Pregnancy Specific Adaptations in Leptin and Melanocortin Neuropeptides in Early Human Gestation.

2021 
INTRODUCTION Pregnancy is characterized by increased appetitive drive beginning early in gestation, yet the central mechanisms underlying this adaptation are poorly understood in humans. To elucidate central mechanisms underlying appetite regulation in early pregnancy, we examine plasma and CSF leptin and AgRP as well as CSF POMC as surrogates for brain melanocortin activity. METHODS Plasma leptin, Ob-Re, AgRP, and CSF leptin, POMC, and AgRP were collected from pregnant women prior to cerclage placement (16.6±1.1wks; N=24), scheduled cesarean section (39.2±0.2wks; N=24), and from non-pregnant controls (N=24), matched for age and BMI. RESULTS Plasma leptin was 1.5 times higher in pregnancy vs. controls (P=0.01), but CSF leptin did not differ. CSF/plasma leptin percentage was lower in early pregnancy vs. controls (0.8±0.1 vs. 1.7±0.2; P<0.0001) and remained unchanged at term (0.9 ±0.1), supporting a decrease in leptin transport into CSF in pregnancy. Plasma AgRP, a peripheral biomarker of the orexigenic hypothalamic neuropeptide, was higher in early pregnancy vs. controls (95.0±7.8 vs. 67.5±5.3; P = 0.005). In early gestation, CSF AgRP did not differ from controls, but CSF POMC was 25% lower (P=0.006). In contrast, at term, CSF AgRP was 42% higher vs. controls (P=0.0001), but CSF POMC no longer differed.
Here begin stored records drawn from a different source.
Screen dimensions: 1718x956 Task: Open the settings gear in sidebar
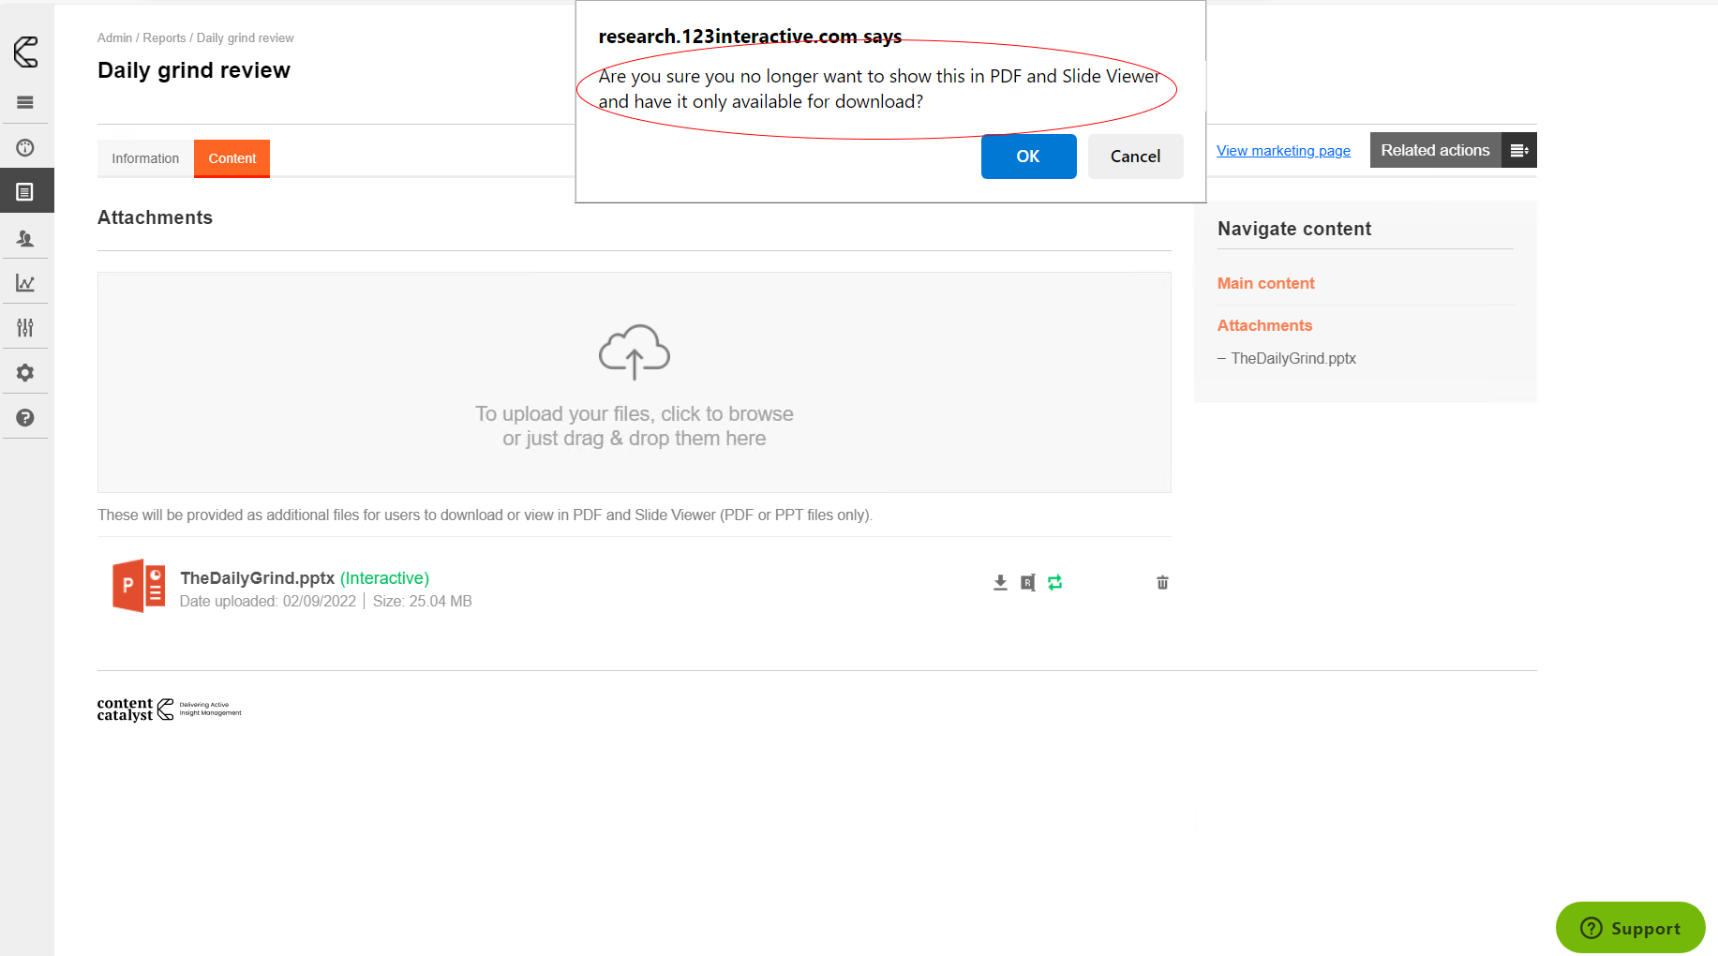click(x=25, y=372)
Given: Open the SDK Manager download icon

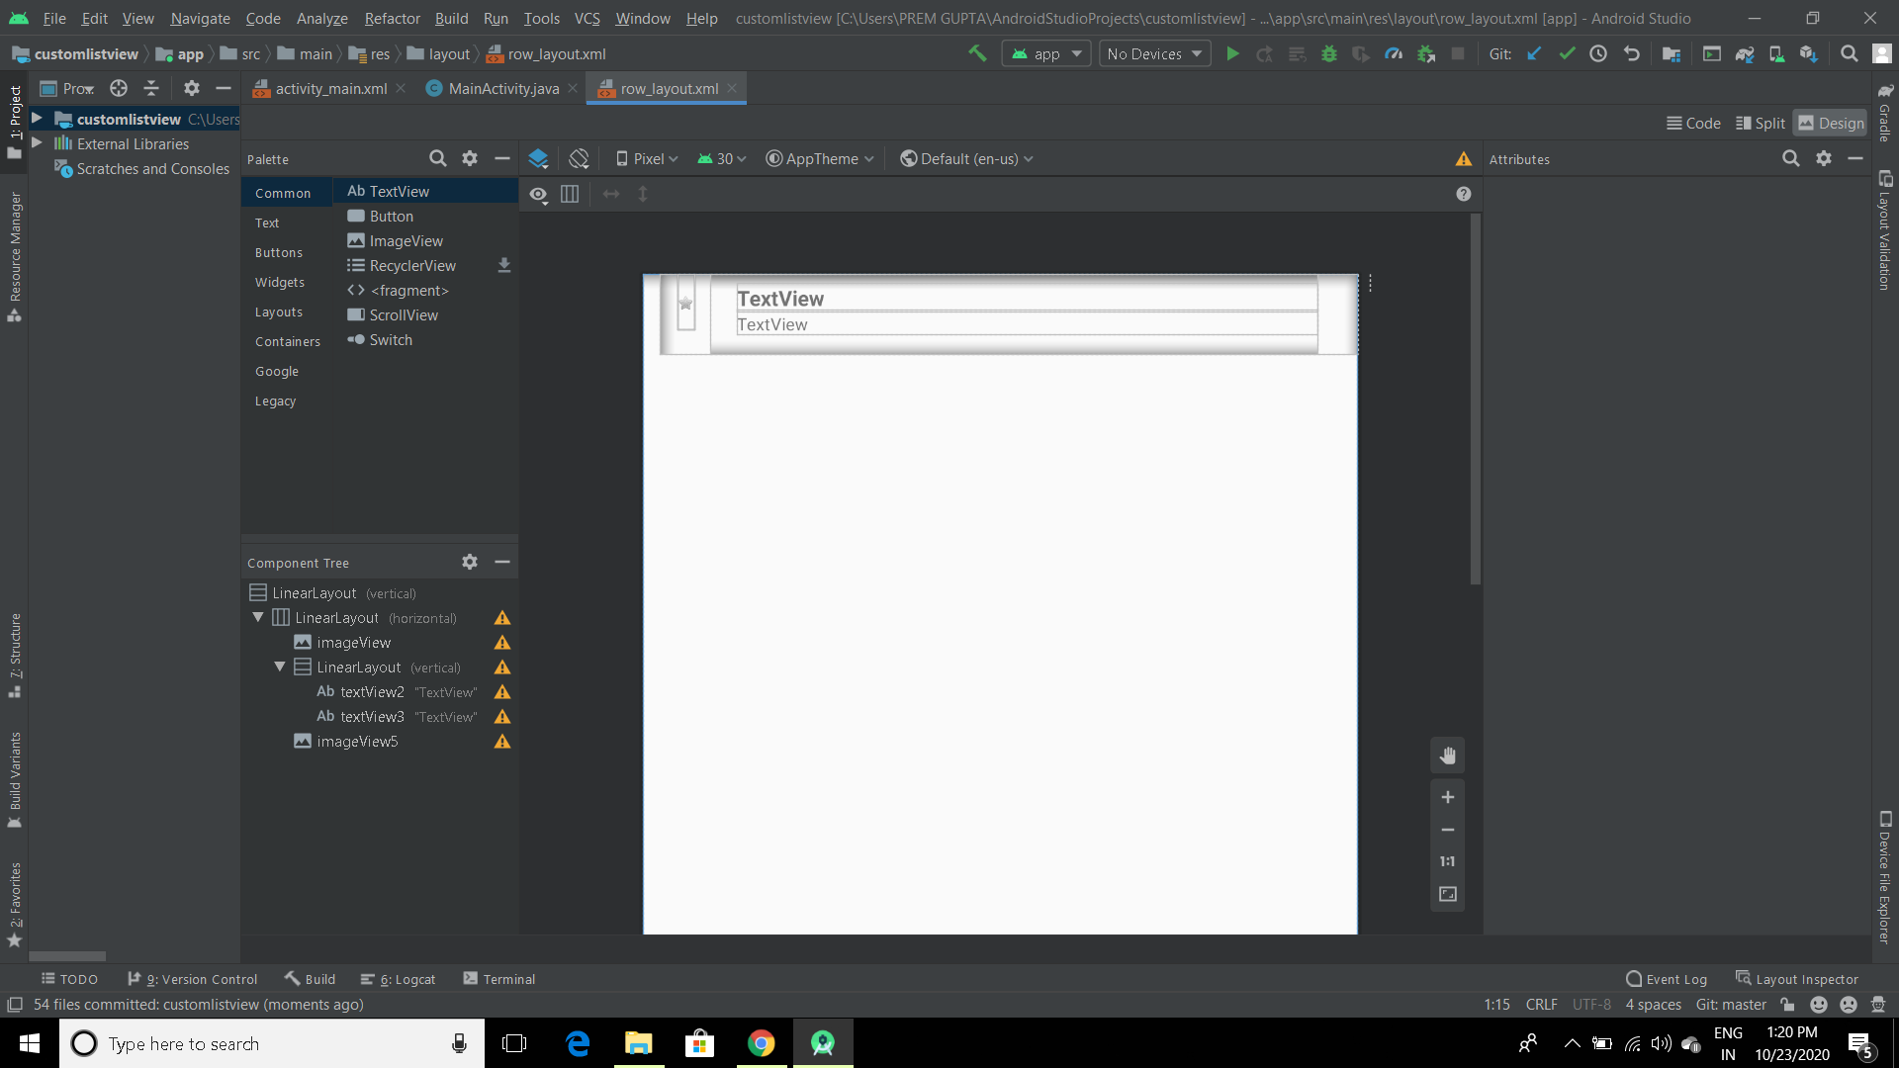Looking at the screenshot, I should point(1810,53).
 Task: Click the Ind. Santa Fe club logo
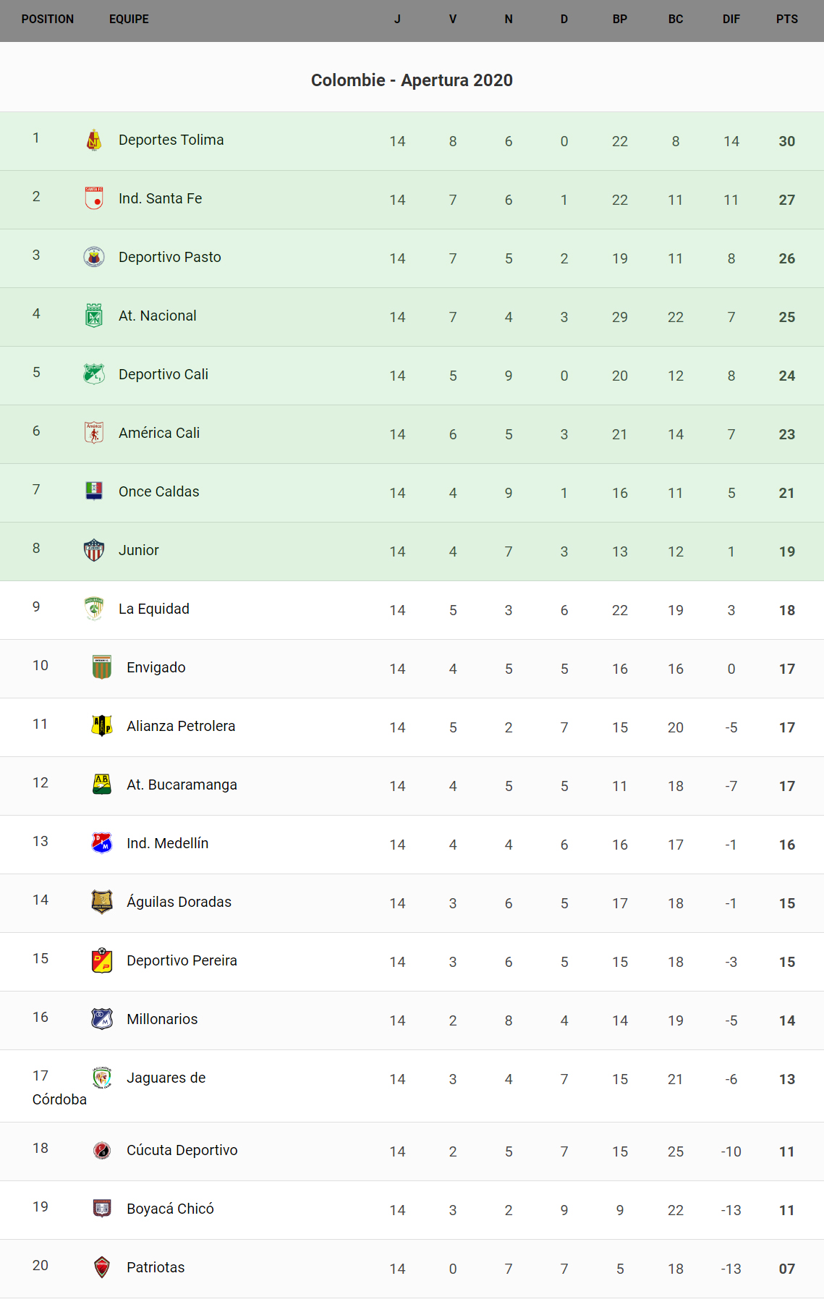click(94, 198)
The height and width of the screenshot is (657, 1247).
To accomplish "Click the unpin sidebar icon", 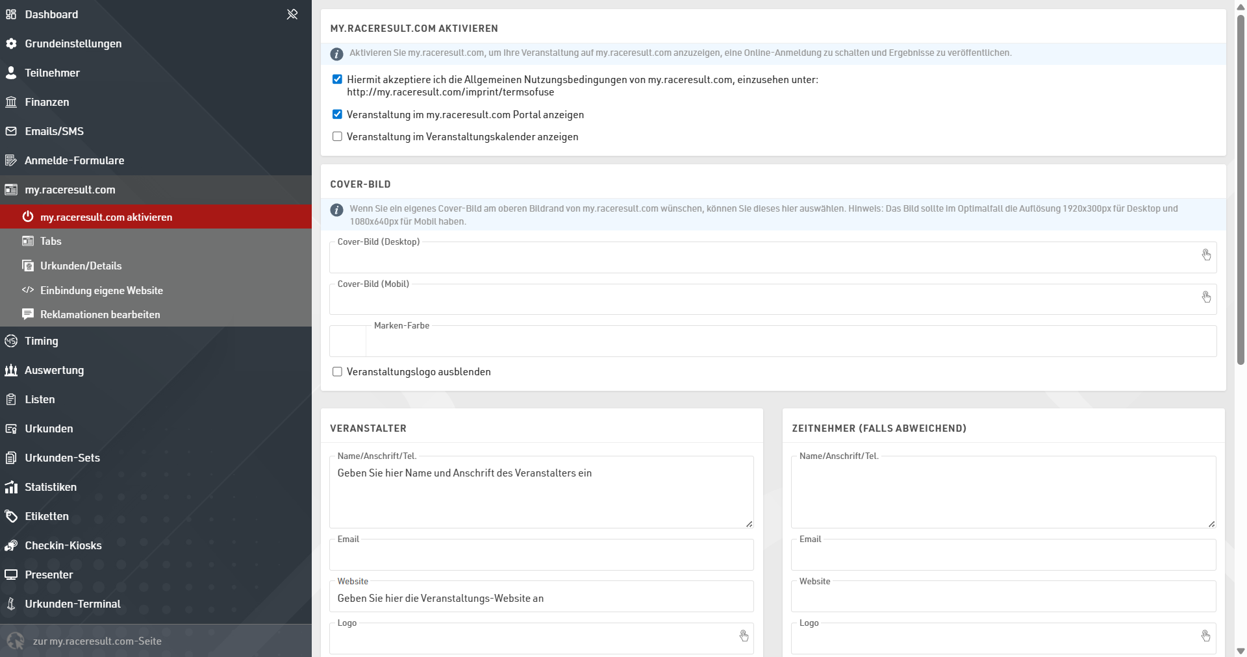I will [x=292, y=14].
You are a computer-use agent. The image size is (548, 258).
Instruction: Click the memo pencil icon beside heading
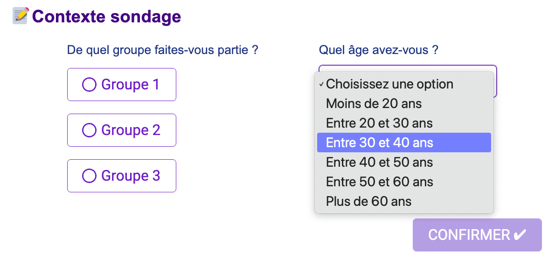pos(20,15)
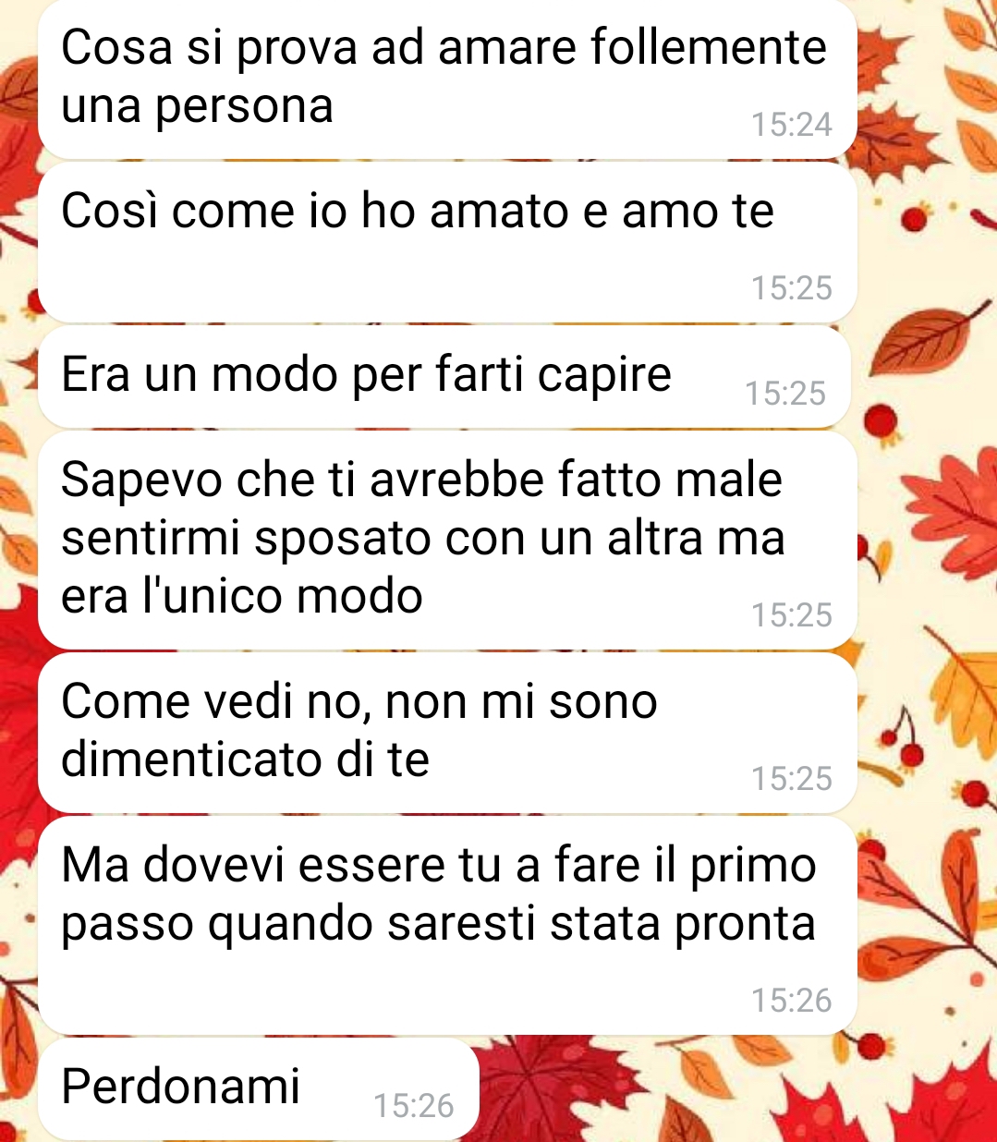Click the 15:25 time beside "farti capire"
Image resolution: width=997 pixels, height=1142 pixels.
coord(785,394)
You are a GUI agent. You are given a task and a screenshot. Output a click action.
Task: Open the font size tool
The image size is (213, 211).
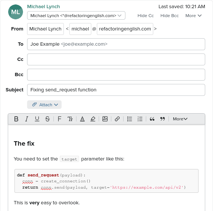70,119
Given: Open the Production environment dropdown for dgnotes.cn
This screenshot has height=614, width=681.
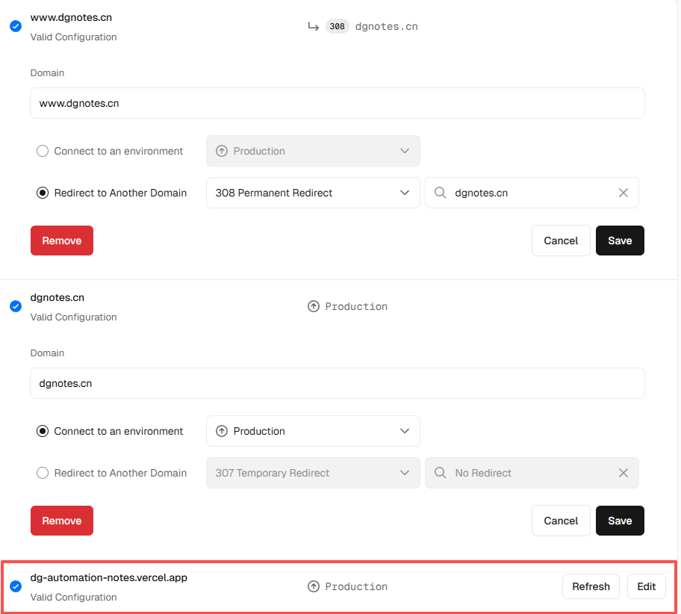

Overall, the CSF AgRP/POMC ratio was 1.5-fold higher in early pregnancy vs. controls, reflecting a decrease in melanocortin tone favoring appetitive drive. CONCLUSIONS Pregnancy-specific adaptions in the central regulation of energy balance occur early in human gestation and are consistent with decreased leptin transport into brain and resistance to the effects of leptin on target melanocortin neuropeptides.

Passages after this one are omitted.